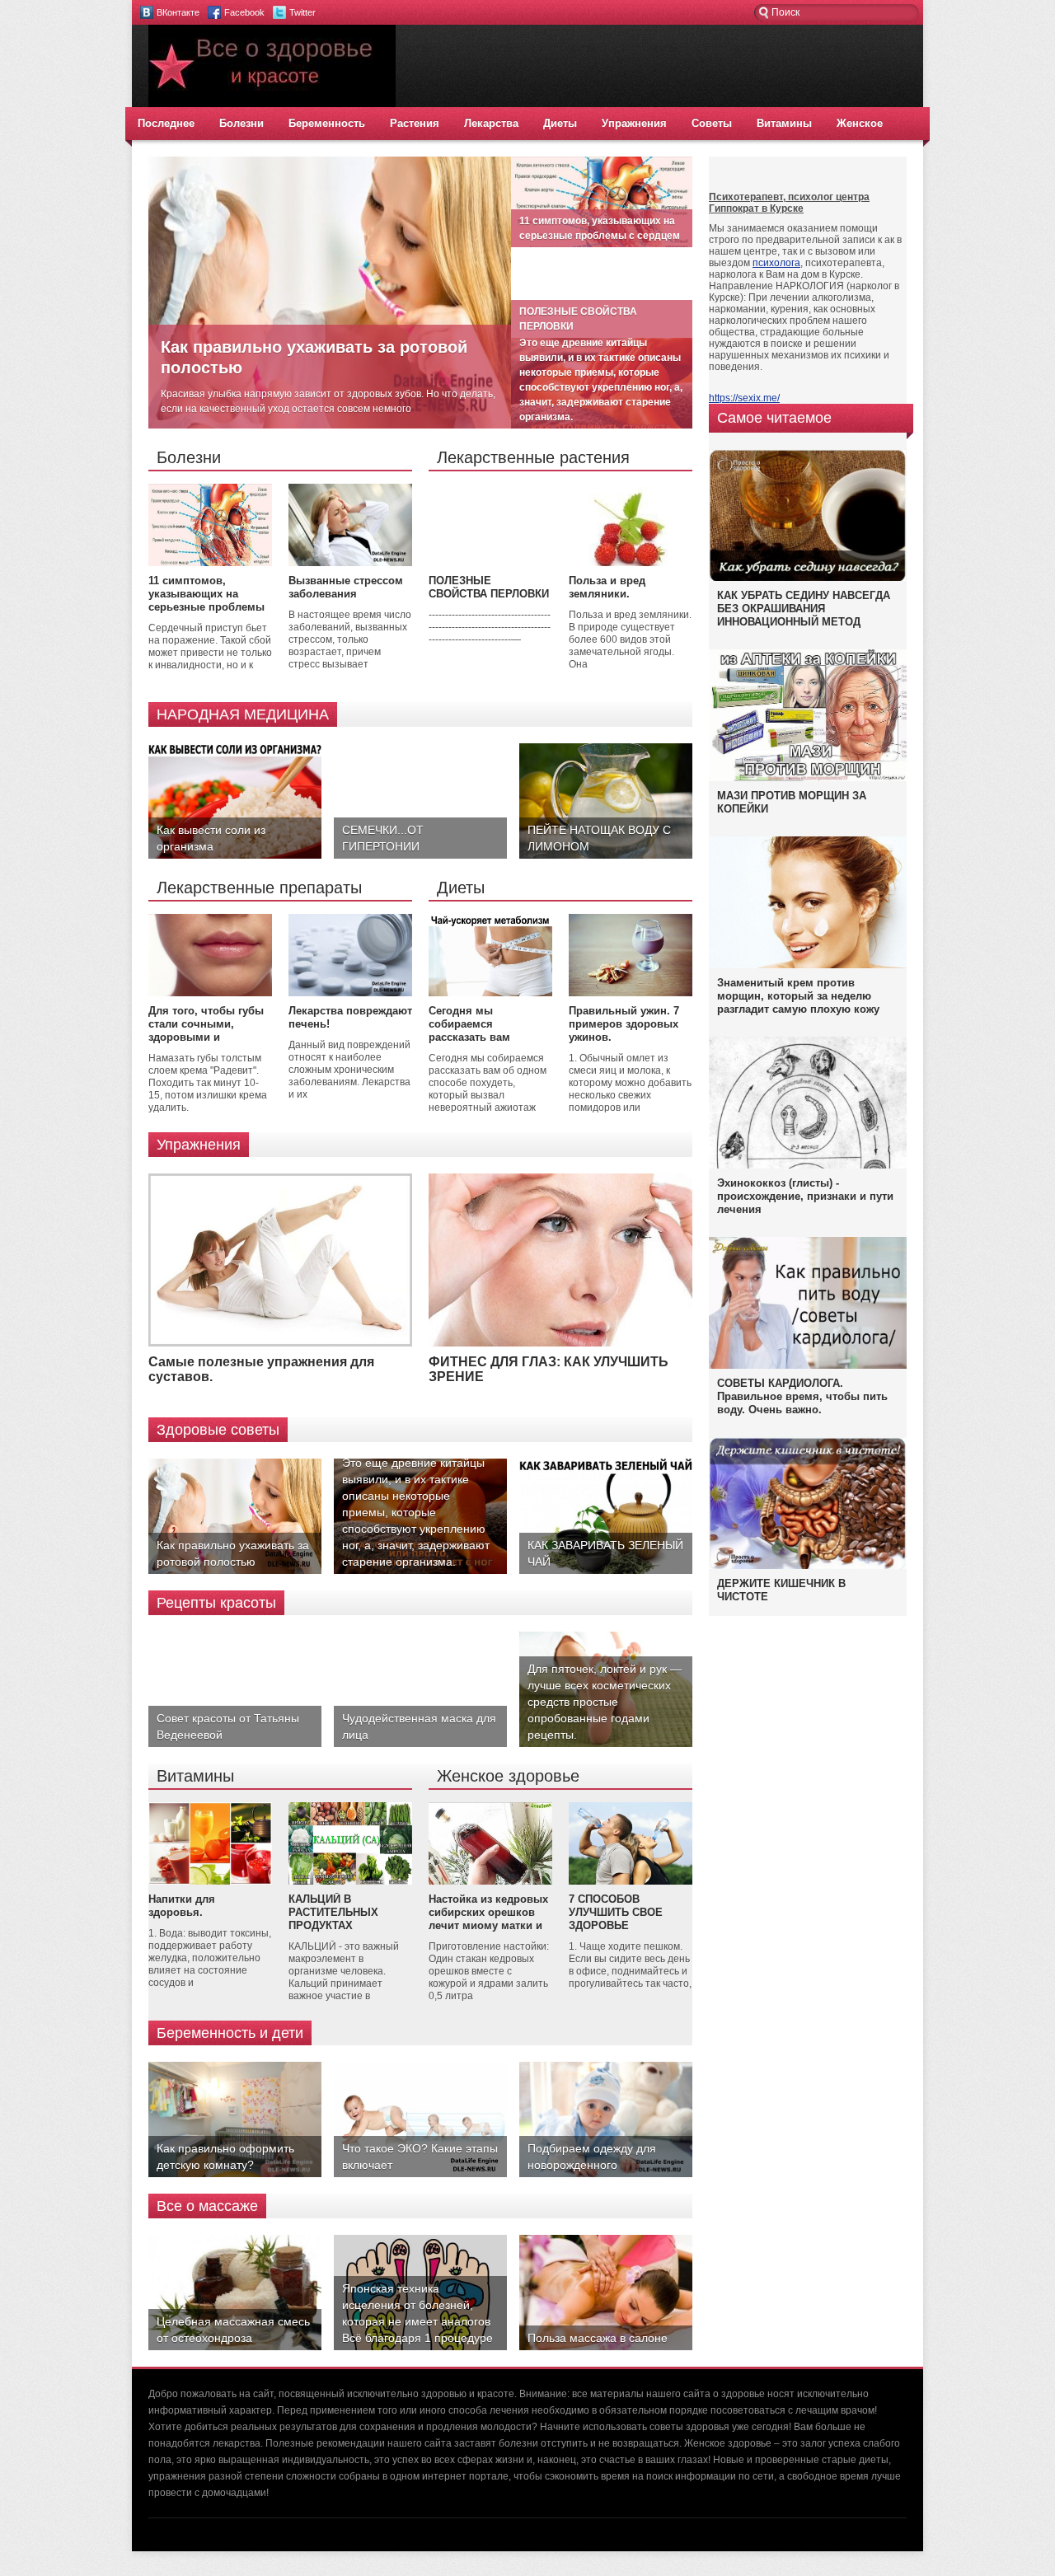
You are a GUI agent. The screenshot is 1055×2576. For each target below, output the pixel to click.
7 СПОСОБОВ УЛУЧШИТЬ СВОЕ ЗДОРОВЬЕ (616, 1912)
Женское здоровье (508, 1776)
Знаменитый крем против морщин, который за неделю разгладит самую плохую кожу (798, 996)
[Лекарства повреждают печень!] (350, 993)
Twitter (302, 12)
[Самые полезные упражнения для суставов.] (280, 1343)
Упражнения (634, 123)
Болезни (241, 123)
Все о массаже (207, 2206)
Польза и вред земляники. (607, 587)
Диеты (560, 123)
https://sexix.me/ (744, 398)
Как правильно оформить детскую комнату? (225, 2156)
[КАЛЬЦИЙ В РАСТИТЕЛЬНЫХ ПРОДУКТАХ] (350, 1881)
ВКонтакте (178, 12)
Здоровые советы (218, 1429)
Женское (860, 123)
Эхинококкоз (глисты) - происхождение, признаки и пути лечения (805, 1196)
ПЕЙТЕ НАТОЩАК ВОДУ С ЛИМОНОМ (599, 838)
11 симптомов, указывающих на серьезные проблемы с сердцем (206, 600)
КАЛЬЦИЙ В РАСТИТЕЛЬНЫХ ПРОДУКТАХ (333, 1912)
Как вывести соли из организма (211, 838)
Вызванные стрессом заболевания (345, 587)
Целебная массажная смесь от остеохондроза (233, 2329)
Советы (712, 123)
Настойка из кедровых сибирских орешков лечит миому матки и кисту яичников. (488, 1919)
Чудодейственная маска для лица (419, 1726)
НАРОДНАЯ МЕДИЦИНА (243, 714)
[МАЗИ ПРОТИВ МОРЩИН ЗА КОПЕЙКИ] (808, 778)
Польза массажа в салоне (598, 2337)
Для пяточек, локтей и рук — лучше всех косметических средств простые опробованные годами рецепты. (605, 1701)
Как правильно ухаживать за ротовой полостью (233, 1553)
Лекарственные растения (533, 457)
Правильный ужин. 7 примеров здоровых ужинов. (624, 1024)
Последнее (166, 123)
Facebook (244, 12)
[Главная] (272, 104)
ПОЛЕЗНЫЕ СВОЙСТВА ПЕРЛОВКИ (489, 587)
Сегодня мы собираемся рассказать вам (469, 1024)
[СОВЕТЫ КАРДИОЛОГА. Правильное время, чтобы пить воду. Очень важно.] (808, 1365)
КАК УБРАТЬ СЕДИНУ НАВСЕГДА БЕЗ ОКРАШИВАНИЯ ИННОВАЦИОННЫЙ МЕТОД (803, 608)
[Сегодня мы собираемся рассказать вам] (490, 993)
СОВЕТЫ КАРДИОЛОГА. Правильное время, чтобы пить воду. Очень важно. (802, 1396)
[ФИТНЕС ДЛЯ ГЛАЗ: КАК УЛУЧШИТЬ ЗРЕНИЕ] (560, 1343)
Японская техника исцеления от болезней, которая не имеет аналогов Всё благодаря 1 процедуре (417, 2313)
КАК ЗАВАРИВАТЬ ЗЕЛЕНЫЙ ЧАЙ (605, 1553)
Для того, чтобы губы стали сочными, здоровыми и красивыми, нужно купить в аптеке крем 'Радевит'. (206, 1044)
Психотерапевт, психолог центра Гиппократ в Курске (789, 202)
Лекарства (491, 123)
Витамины (784, 123)
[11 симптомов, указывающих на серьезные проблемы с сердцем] (210, 563)
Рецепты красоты (216, 1603)
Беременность (326, 123)
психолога (776, 263)
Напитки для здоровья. (181, 1905)
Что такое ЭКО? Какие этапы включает (420, 2156)
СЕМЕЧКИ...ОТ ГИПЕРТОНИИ (383, 838)
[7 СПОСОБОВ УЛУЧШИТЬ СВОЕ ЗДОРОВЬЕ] (630, 1881)
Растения (414, 123)
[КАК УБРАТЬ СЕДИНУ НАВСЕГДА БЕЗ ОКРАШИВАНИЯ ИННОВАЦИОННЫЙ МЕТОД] (808, 580)
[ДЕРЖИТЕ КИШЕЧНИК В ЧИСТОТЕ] (808, 1568)
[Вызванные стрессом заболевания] (350, 563)
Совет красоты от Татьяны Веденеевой (228, 1726)
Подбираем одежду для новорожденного (592, 2156)
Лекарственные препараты (259, 887)
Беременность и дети (230, 2033)
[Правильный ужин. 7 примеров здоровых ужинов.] (630, 993)
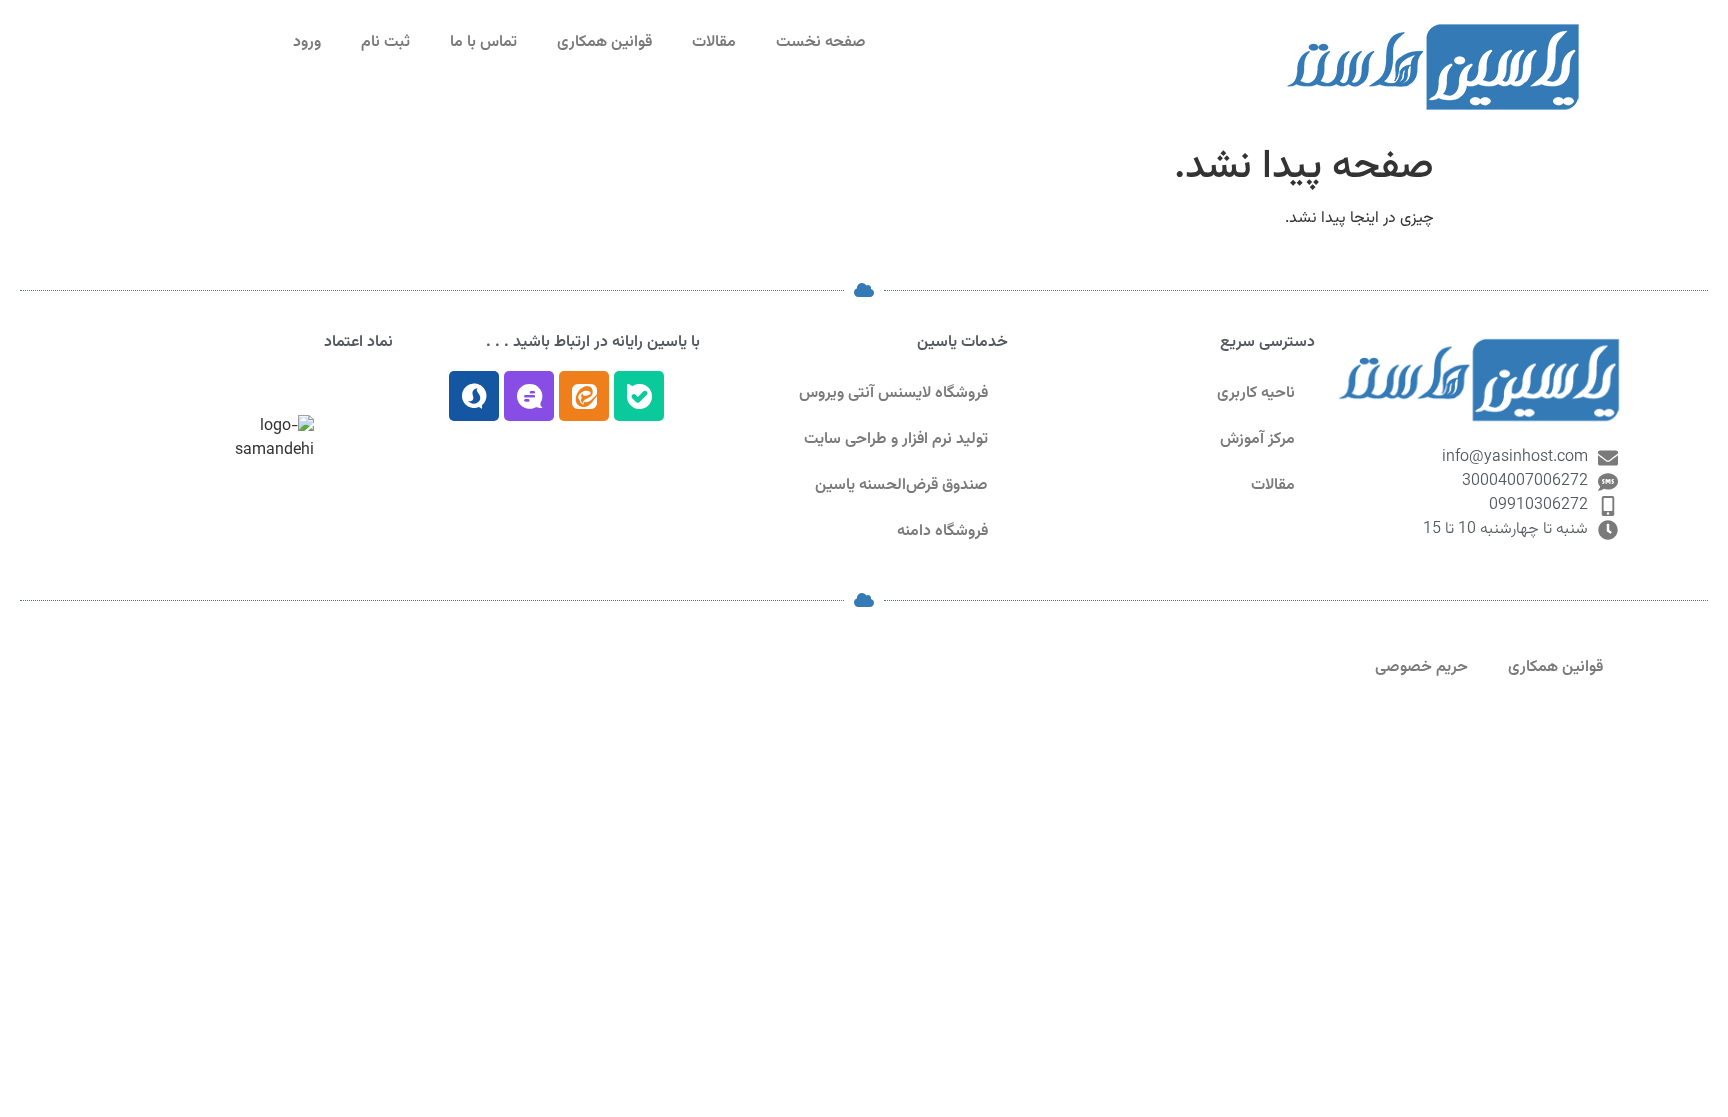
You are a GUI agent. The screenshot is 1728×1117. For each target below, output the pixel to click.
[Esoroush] (474, 396)
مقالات (714, 42)
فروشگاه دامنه (942, 531)
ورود (307, 42)
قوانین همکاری (604, 42)
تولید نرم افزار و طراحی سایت (896, 439)
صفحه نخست (821, 42)
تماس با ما (483, 42)
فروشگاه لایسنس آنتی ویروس (893, 393)
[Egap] (529, 396)
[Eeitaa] (584, 396)
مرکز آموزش (1257, 439)
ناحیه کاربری (1256, 393)
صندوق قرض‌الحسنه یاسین (901, 485)
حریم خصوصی (1421, 667)
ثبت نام (385, 42)
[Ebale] (639, 396)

● ● ● ●

## Exercise directions:
Return only the number of lines in the data above that include the word "Правильное".

## Output of the task:
2